As the start of the Fall 2021 semester brings updated COVID-19 protocols, rules and regulations regarding on campus parking have shifted, too.

Students have noticed a recent hike in the price of parking, which brought the semester-long cost to $330 for underclassmen and $550 for upperclassmen. This is in contrast to the temporarily reduced price of $79 in the Spring 2021 semester.

“I think it’s ridiculous to charge students $550 to be able to park on campus during the day,” said Tori O’Brien, a sophomore living in Deacon Place. “If Wake Forest is going to encourage a three-year on-campus housing commitment, and many of the campus-owned living arrangements are located a considerable distance from students’ classes, then they should be willing to accommodate for more affordable parking.”

Additionally, limited parking space availability caused passes to sell out within days of being made available. As a result, many students were left without permanent passes and had to settle on the waitlist for commuter passes.

Since Aug. 8, there has only been one parking pass distributed to a student on the waiting list, leaving dozens of others in line.

“I tried to buy a parking pass about a day or two after they were made available this summer, and they had already sold out,” senior Mitch Boyer said. “Now I have to ride a bike to class because I can’t use my car, which means crossing University [Parkway by foot], or taking a 15-minute detour.”
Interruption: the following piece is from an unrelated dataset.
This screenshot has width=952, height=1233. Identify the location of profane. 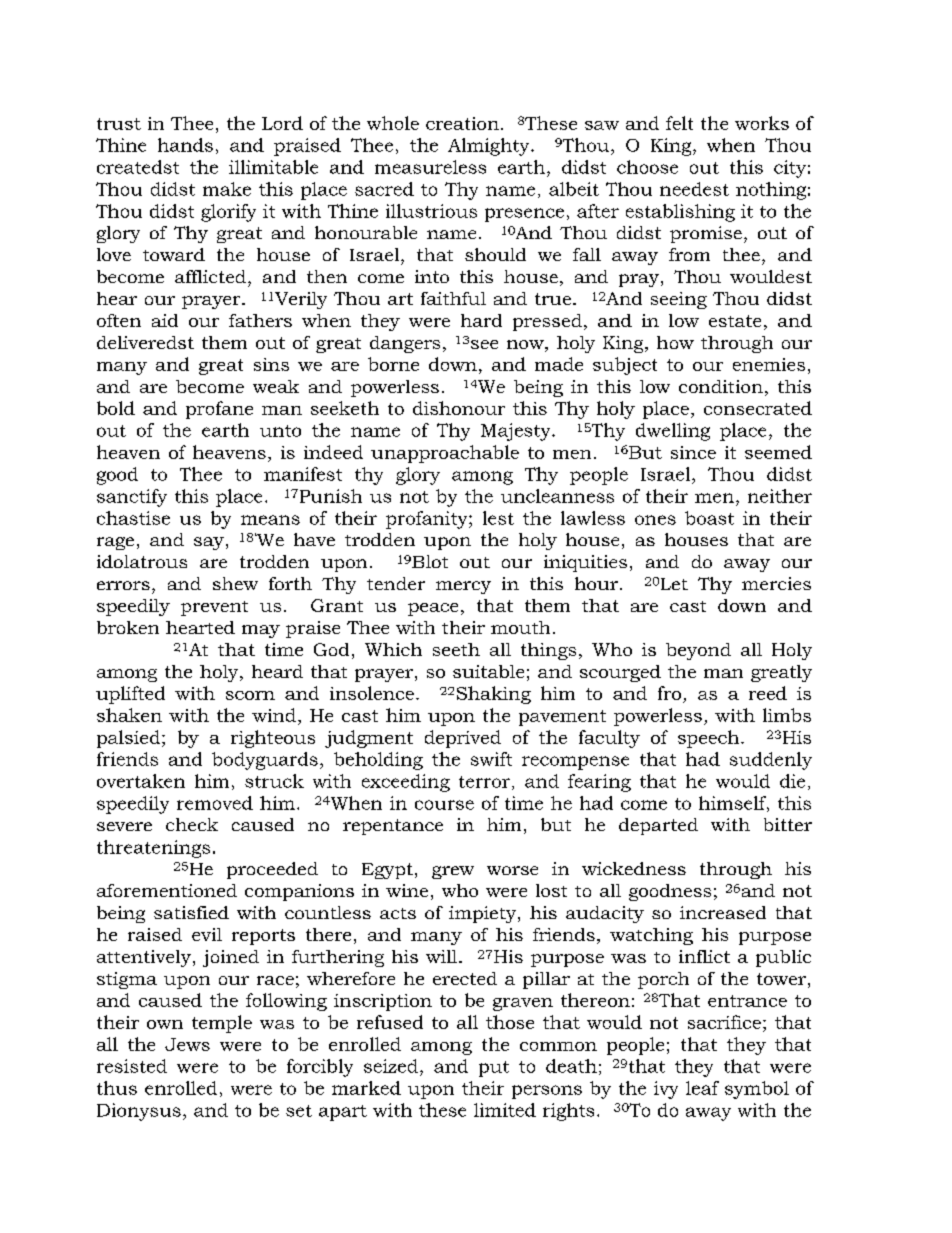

The Office of Parking and Transportation reports that the cost was lower during the last semester because of COVID-19’s effects on the number of students willing to commute to campus for in-person classes. With in-person classes resuming, there is more demand.

“We were able to make the temporary offer of $79 for commuter permits, as parking demands were low due to many faculty, staff and students working/studying remotely and a lower number of students living on campus,” Director of Campus Planning and Services Alex Crist said.

Wake Forest University’s COVID-19 response has changed since the previous semester; the University’s COVID-19 policy has relaxed slightly to allow students more access to various residence halls and the gym has reopened by appointment. However, regulations such as Wake Forest’s mask visitation policies are subject to alteration based on the development of the virus. It is unclear if full or partial refunds would be issued in the event that classes became virtual or blended between in-person and virtual.

“It feels pretty ridiculous that we pay almost $80,000 a year to go to school here and then you have to cough up even more cash to be able to park on campus,” Boyer said.

“It’s also ridiculous that [commuting] seniors who wanted parking passes are having to pay $350 to park in the same lot as all the freshmen and sophomores,” said Alec Waring, a senior. Waring currently sits at No. 150 on the waitlist.

According to the Office of Parking and Transportation, some students may qualify for a fee waiver for the parking pass, but the criteria for such is determined on a case-by-case basis. Students must contact the Office of Financial Aid to assess eligibility.

During the Spring 2022 semester, the price of parking passes is expected to remain the same. The location of on-campus parking will also not change — most of the student parking will stay clustered around North Campus near Polo Road.

The Office of Transportation and Parking reports that the cost of parking passes is evaluated on a yearly basis, so it has not yet been determined if there will be any fee changes in the upcoming school year.